Joshua Edmond, J Conway, Max Mayfield, Steed and Moore all missed significant time. Steed managed to get past his absences and still qualify for nationals, but the others weren’t so lucky. Between the quartet of upperclassmen who didn’t earn NCAA qualification for this past postseason, they had a combined nine NCAA qualifications.
In Edmond’s case, there was something off since the start of his season. Only a few matches weren’t close, and he lacked the power that fans had been accustomed to seeing from him. He ended his career with Tiger Style, missing out on nationals with a seventh-place finish at the Big 12 Championship.
Conway’s season was one that was constantly changing. He started the season at 157lbs after a national qualifying 2024-25 campaign, but was swiftly injured at the Tiger Style Invite. He was only out for two weeks before coming back and wrestling strongly into the new year. Even then, the coaching staff decided to bring in Teague Travis for the spring semester to bolster the roster, taking Conway’s starting spot in the process.

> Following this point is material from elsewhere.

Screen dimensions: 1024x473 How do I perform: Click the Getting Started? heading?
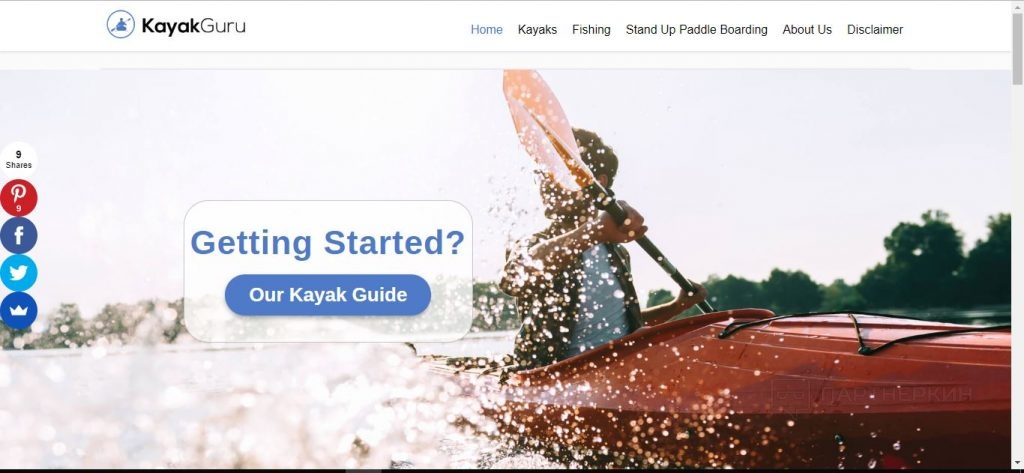[x=328, y=242]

His absence from the starting lineup was short-lived after Mayfield got injured in the Soldier Salute. Conway made the move up to 165lbs and filled in admirably, but once Mayfield came back in the regular season finale against Iowa State, it was clear that he gave Mizzou a better shot at a postseason berth, which essentially ended Conway’s season.
The letdown was that Mayfield and Travis faltered in the Big 12 tournament anyway, leaving the Tigers with no NCAA qualifier in the 157lbs or 165lbs divisions.
Moore is someone who fans have to empathize with after his season ended in late December. Consistency was a question for the redshirt junior, but he had some elite performances through his small sample size of matches. Most notably, Moore nearly pinned, at the time, No. 1 Lucas Byrd (ILL).
A poor display from Mizzou, unrelated to injuries, came in the form of the lack of a reliable starter at 141lbs. Easton Hilton, Zeke Seltzer, Owen Uhls and Seth Mendoza split time in the division. The 141lbs bout was nearly a guaranteed loss in every conference dual.
Glancing Ahead
The Tigers have plenty of turnover going into next season. They’re losing four starters to exhausted eligibility in Edmond, Travis, Mayfield and Bates. The transfer portal opened today, and it can be expected that some of Mizzou will search for replacements/upgrades, as well as have some depth pieces transfer out in search of new opportunities.
Nine seniors are graduating in total, which leaves nine known roster spots with the 30-man cap. The Tigers have a six-man incoming freshman class.
Tiger Style’s 2025–26 season wasn’t a plateau; rather, it laid the groundwork for a return to national contention as its young core demonstrated its potential.